Who do we want to counter? Which extremists do you want to counter?
Extremism as a term lacks a clear definition. As Will McCants noted in this excellent piece, there are many people referred to as extremists ranging from the vulnerable community of disenfranchised youth suspectible to extremist messages to the committed, law-abiding supporter of a terrorist group. Different CVE approaches should be applied against different characters on this spectrum. Rarely, however, is this the case. Instead programs seek to target extremists as a whole without clearly identifying where the extremists are and where they reside on this spectrum.
How do you want to counter extremists?
Today’s general CVE approach involves a milieu of efforts, some tackling virtual aspects of extremist radicalization and others focusing on mitigating physical recruitment. In whole, these efforts may achieve limited success where they are applied but lack the needed synchronization and appropriate tailoring for how today’s ISIS recruit becomes radicalized. Last decade’s CVE measures are tired and have been proven ineffective. We have more extremists today than we did ten years ago. Why would we continue using these same failed approaches?

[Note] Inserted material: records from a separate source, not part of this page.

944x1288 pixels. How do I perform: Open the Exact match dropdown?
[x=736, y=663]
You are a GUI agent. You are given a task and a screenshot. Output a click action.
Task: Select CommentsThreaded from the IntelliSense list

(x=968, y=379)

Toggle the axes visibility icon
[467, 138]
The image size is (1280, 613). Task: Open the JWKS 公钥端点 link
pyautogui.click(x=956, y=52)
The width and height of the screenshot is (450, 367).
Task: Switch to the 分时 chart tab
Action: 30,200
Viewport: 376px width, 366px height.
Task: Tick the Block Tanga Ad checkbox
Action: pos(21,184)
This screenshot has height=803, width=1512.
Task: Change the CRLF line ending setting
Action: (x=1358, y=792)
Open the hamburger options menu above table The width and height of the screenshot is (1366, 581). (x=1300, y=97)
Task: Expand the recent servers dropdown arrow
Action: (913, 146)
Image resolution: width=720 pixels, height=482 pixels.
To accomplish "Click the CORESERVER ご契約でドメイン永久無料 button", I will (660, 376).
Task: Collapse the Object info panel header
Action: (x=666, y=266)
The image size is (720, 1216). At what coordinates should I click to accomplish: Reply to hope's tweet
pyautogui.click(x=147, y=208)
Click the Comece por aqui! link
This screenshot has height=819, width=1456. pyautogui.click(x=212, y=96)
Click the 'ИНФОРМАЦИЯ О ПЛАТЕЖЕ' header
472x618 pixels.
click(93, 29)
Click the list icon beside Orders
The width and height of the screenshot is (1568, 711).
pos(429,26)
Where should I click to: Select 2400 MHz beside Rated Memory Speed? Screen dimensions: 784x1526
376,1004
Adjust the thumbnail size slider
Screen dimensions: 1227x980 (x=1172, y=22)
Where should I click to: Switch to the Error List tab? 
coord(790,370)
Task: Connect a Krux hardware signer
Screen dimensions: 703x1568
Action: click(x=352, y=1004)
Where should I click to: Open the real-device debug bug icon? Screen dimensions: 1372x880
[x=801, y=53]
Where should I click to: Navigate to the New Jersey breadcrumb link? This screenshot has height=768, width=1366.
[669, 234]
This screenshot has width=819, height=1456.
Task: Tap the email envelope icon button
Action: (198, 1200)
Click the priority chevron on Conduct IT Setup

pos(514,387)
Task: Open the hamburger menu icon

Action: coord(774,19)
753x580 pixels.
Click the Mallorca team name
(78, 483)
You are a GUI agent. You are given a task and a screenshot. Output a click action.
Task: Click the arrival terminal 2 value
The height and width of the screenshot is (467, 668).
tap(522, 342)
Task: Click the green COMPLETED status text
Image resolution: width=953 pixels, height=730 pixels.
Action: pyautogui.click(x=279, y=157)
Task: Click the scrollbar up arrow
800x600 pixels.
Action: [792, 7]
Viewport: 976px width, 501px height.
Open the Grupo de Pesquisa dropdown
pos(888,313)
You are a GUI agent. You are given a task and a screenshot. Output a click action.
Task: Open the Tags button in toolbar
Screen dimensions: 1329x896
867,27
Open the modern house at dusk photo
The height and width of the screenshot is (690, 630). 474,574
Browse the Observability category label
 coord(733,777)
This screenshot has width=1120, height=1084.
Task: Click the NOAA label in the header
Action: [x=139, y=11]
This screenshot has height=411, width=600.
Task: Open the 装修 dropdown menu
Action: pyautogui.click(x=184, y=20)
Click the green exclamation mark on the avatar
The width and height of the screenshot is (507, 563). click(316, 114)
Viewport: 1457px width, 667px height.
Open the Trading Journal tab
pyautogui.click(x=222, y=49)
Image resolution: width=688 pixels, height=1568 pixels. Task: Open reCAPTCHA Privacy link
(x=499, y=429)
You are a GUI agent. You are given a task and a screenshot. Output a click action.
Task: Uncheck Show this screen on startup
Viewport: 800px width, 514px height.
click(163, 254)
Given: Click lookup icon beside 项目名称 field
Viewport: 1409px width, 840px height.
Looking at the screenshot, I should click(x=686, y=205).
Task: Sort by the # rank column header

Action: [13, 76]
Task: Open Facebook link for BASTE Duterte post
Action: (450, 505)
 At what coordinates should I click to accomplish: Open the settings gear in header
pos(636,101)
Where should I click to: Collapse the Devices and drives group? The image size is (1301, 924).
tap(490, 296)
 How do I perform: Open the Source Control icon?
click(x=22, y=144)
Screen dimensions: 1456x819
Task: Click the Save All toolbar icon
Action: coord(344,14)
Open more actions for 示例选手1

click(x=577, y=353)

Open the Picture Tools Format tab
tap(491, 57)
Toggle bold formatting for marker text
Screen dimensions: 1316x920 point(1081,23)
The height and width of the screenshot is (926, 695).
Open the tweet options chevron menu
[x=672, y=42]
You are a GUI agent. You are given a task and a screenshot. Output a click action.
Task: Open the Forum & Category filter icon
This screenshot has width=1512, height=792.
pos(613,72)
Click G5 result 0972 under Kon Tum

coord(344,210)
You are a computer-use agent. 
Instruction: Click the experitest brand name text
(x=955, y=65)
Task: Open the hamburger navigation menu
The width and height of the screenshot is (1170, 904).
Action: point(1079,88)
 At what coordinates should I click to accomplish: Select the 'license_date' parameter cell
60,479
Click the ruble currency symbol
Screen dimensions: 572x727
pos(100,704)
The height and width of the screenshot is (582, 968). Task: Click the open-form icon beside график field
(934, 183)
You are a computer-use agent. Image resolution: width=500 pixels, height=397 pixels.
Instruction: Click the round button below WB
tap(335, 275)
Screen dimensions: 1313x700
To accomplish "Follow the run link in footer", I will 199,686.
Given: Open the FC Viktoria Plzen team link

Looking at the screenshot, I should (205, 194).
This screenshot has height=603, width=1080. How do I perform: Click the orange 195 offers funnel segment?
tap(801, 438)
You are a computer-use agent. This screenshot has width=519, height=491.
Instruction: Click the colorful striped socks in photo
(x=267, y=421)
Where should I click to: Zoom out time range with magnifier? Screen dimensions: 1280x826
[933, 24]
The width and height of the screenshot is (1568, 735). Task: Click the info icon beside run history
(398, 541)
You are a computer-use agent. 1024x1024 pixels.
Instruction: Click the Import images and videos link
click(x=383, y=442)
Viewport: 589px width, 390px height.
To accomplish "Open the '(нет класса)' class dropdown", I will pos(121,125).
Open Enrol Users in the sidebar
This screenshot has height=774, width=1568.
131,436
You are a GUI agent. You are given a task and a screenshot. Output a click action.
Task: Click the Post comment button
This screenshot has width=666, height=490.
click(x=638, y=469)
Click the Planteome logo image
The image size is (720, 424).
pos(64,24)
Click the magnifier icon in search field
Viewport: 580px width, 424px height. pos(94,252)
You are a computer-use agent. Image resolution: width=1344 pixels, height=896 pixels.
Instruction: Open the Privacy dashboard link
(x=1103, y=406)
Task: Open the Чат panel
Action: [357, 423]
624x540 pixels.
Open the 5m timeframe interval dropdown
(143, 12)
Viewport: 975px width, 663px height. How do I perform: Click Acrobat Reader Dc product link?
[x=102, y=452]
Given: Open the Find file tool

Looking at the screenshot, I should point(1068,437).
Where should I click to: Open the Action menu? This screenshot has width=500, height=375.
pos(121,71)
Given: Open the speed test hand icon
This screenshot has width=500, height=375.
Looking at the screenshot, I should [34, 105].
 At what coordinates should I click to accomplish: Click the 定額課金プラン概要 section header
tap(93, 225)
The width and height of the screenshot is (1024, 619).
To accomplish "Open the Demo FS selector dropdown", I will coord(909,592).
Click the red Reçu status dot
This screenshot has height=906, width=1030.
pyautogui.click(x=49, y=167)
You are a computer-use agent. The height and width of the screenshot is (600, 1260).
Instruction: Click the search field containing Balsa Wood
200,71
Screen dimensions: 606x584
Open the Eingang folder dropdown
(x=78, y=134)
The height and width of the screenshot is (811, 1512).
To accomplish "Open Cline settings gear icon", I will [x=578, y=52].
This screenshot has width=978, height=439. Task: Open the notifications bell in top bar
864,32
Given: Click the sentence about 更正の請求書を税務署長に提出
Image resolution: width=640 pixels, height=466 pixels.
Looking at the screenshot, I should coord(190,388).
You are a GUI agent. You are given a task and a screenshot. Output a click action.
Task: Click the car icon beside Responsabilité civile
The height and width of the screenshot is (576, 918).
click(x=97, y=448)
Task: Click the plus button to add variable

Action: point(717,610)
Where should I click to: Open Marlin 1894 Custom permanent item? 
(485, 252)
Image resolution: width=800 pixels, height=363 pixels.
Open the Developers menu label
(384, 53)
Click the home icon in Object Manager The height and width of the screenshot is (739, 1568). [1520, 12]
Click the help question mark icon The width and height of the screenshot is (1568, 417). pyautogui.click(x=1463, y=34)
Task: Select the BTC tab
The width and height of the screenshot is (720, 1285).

Moving forward, CVE needs to recalibrate the message, messenger, medium and method by which they counter extremism. CVE efforts should begin in the virtual environment where discussions can illuminate physical hotspots of extremism for the nimble application of traditional CVE programs. As seen in Figure 2, ISIS’s recruitment message (“come to Syria and Iraq and create an Islamic State”), messenger (“a foreign fighter like you waging battle against the infidel”), medium (high quality video showing violence and administration of state), and method (through tailored social media mechanisms) is being countered through messages and messengers misaligned to the group’s success.
Moving forward, conducting CVE to counter ISIS’s appeal should begin by engaging in the virtual space as a way to illuminate extremists hotspots where physical interactions such as community engagement and “Moderate Voices” can be effectively and efficiently applied. As seen in Figure 2, the message should focus not on convincing ideological novices that jihadi ideology is “bad”, but that when they travel to be a foreign fighter, they will be participating in something quite different than what they expected. The best messenger for this message isn’t an elderly imam, but instead a disenfranchised foreign fighter that can relay their experience back to those with jihadi dreams that don’t match reality. Defector videos should be coupled with well-produced dramatic video narratives that connect with vulnerable audiences. Videos should be deliberately inserted into online audiences and discussion facilitated by non-governmental organizations that can then facilitate phsycial interventions.
I could go write more, but I’ll instead end with a question. Is the West really serious about CVE? If so, Western governments should stop focusing on what ‘sounds’ or ‘feels’ good and re-examine what is likely to be most effective at curbing radicalization and recruitment. The proposal I briefly outlined above doesn’t require a summit, but merely creativity, a credit card, and some film students.